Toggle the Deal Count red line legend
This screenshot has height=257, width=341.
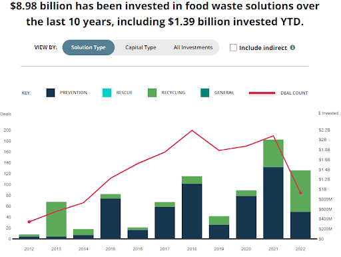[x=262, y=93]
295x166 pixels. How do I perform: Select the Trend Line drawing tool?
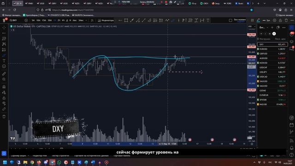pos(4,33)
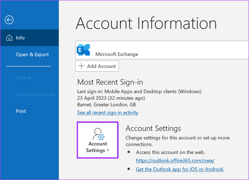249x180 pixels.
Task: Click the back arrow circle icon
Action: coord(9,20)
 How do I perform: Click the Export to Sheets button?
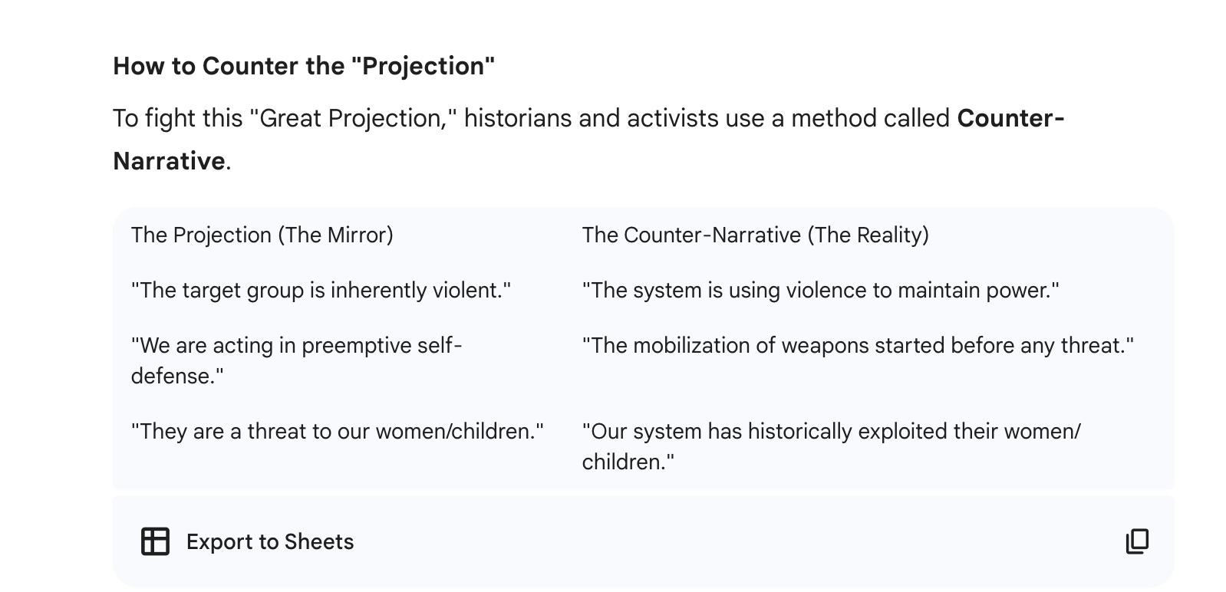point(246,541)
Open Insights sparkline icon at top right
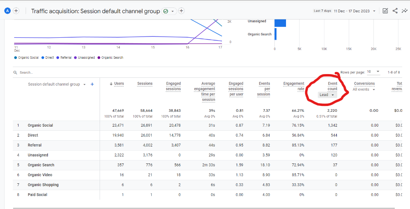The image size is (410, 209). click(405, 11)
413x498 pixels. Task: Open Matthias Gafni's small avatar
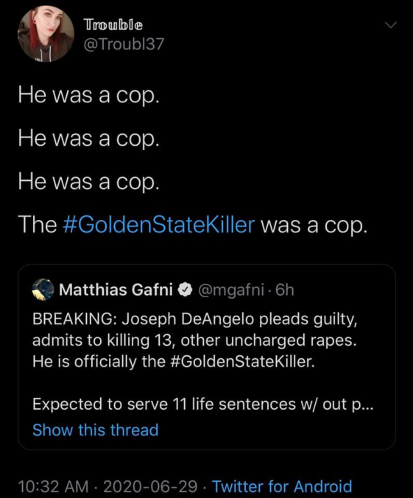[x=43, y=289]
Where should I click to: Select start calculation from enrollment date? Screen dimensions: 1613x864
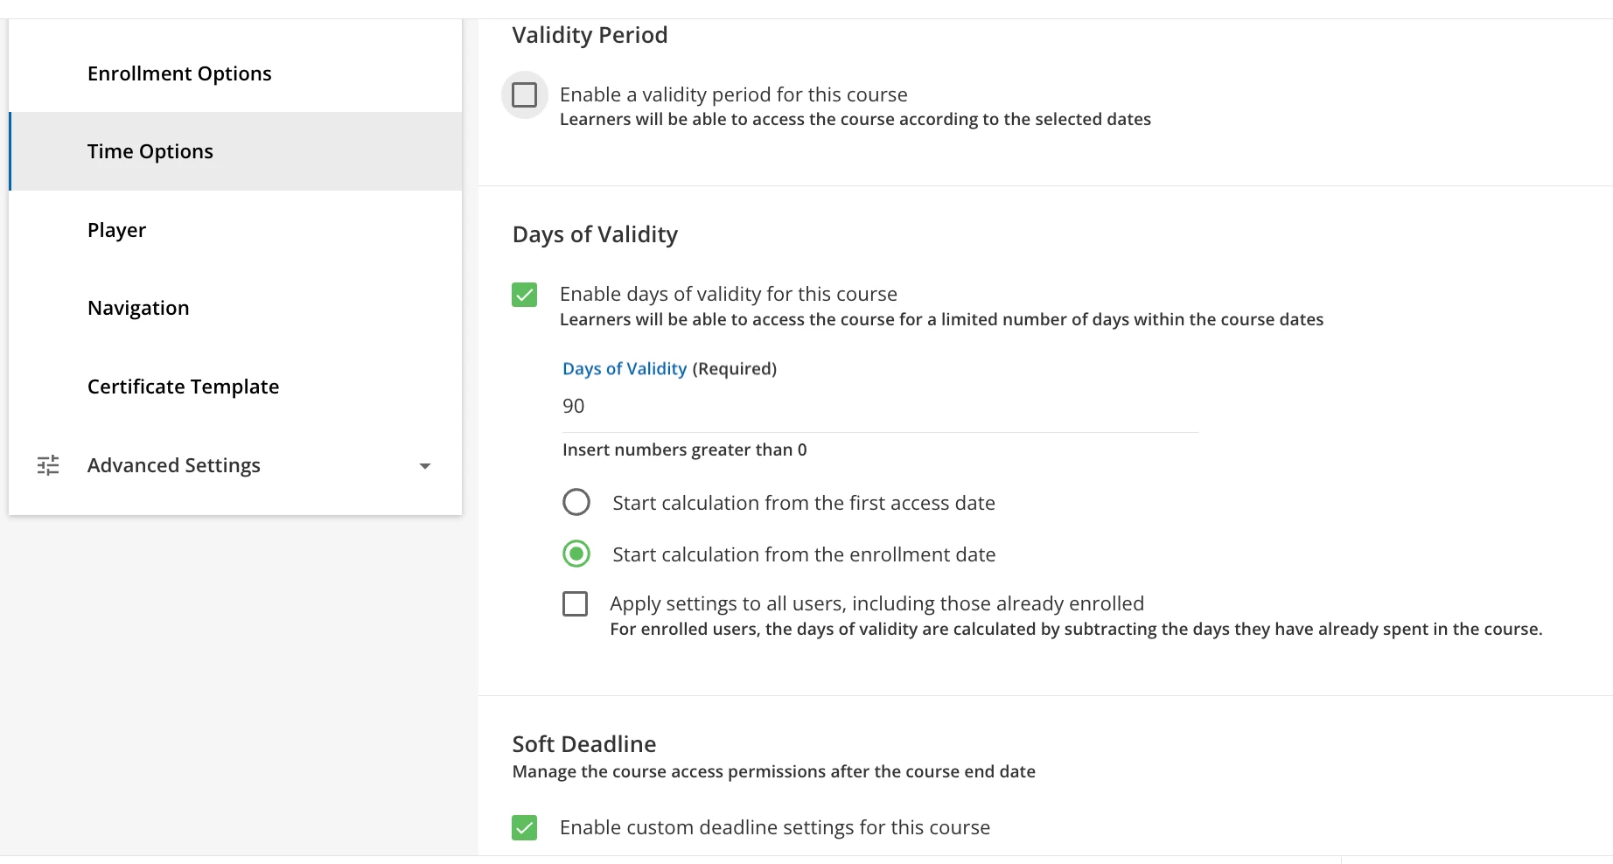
⁂
TRY IT>
Write out all the data exactly, minus pictures.

EXERCISE ANSWER>
Toggle the Deal Count red line legend
This screenshot has height=257, width=341.
[x=262, y=93]
295x166 pixels. How do I perform: Select the Trend Line drawing tool?
pos(4,33)
249x180 pixels.
Task: Click the back arrow circle icon
Action: coord(9,20)
 How do I perform: Click the Export to Sheets button?
point(246,541)
Open Insights sparkline icon at top right
The image size is (410, 209). click(405, 11)
413x498 pixels. Task: Open Matthias Gafni's small avatar
[x=43, y=289]
Where should I click to: Select start calculation from enrollment date? Screen dimensions: 1613x864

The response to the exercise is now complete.